**Task objective**.
Rewrite the records between the lines holding "Where should I click to: Toggle" and "will [x=1138, y=168].", inclusive, replacing "checkbox" with "tick box" and leaving everything else unchanged.

─── The records

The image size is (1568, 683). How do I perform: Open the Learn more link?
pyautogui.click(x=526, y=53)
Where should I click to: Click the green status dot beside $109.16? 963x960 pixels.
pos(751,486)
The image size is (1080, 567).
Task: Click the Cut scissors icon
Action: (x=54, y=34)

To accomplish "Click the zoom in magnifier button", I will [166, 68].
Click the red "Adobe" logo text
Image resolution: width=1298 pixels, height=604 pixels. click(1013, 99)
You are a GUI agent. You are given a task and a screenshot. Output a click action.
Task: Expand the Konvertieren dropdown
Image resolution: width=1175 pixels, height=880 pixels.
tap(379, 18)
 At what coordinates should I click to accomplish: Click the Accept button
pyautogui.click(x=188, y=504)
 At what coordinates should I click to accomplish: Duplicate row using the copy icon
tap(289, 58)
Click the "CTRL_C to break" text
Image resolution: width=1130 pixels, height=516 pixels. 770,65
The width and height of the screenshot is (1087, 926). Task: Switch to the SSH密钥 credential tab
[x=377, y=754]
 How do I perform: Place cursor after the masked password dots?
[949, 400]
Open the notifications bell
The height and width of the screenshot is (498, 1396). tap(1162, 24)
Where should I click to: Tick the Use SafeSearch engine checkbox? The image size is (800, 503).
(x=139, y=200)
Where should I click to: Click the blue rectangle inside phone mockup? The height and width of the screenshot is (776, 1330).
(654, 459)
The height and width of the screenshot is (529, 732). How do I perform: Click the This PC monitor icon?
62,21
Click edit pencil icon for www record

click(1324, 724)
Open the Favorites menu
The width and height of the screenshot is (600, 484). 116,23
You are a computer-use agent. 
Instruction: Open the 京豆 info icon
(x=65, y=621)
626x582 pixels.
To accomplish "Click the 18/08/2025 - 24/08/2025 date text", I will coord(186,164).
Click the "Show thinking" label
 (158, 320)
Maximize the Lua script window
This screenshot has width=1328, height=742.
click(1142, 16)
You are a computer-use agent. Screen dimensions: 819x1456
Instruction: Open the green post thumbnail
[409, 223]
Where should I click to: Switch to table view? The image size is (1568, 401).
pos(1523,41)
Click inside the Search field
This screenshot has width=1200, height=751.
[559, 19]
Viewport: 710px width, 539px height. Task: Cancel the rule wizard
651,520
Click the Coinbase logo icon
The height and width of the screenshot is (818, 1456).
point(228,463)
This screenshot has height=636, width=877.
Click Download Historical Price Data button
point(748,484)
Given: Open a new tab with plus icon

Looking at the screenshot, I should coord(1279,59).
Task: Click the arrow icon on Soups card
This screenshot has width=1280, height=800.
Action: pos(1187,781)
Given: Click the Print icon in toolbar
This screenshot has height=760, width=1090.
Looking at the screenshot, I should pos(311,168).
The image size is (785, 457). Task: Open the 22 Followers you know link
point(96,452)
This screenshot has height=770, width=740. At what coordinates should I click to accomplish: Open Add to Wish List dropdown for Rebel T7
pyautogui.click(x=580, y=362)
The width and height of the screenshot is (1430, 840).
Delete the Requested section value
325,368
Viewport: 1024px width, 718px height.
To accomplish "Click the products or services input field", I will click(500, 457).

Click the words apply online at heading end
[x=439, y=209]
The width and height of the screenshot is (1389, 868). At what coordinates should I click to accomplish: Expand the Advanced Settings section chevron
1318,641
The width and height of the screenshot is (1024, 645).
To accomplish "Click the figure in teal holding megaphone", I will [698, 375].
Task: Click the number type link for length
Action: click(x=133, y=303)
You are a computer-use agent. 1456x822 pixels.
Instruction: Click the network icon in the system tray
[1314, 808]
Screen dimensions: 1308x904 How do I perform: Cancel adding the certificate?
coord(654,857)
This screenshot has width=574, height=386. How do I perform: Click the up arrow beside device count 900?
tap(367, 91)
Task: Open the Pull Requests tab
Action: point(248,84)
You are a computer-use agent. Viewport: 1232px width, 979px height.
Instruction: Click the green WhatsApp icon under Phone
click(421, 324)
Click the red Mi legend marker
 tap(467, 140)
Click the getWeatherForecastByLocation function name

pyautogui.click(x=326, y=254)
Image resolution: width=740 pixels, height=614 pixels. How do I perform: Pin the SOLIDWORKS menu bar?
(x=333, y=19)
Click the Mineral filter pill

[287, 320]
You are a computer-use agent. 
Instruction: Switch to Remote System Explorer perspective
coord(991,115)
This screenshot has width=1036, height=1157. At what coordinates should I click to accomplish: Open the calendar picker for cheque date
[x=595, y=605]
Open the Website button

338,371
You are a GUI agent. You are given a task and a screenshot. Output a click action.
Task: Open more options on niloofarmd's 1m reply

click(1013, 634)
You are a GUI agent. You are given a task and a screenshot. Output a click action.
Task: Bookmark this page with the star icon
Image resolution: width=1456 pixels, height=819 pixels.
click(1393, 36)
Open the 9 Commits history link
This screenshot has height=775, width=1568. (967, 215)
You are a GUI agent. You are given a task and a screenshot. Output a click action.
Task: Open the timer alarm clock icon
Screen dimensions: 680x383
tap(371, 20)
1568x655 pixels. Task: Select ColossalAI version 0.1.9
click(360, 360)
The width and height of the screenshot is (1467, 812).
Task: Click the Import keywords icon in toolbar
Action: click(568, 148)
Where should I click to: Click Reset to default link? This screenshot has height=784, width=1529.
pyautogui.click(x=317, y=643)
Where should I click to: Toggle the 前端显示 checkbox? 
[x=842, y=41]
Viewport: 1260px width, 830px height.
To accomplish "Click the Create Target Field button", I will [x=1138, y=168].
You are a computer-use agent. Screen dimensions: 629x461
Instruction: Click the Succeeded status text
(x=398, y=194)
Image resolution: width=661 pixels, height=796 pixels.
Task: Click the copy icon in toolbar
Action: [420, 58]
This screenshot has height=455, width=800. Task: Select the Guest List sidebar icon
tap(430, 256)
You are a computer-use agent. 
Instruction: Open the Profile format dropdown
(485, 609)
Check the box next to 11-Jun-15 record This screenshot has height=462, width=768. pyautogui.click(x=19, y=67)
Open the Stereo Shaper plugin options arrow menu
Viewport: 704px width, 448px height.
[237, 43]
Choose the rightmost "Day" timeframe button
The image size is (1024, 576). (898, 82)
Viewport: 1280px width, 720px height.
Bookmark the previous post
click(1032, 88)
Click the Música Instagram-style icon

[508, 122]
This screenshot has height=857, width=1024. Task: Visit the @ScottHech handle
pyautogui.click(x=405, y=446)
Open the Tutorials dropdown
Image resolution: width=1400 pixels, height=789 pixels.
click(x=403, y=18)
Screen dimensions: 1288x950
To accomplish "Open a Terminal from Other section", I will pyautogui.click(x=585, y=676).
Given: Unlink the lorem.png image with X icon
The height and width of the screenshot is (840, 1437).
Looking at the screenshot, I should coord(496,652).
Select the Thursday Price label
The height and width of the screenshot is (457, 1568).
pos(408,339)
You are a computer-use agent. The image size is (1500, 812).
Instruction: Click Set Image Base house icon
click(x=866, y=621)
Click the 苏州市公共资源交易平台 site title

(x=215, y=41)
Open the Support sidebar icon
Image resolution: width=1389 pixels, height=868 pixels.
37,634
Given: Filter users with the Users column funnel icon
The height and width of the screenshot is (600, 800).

──────

**Task result**.
Where should I click to: Toggle the 前端显示 tick box? 
[x=842, y=41]
Viewport: 1260px width, 830px height.
To accomplish "Click the Create Target Field button", I will [x=1138, y=168].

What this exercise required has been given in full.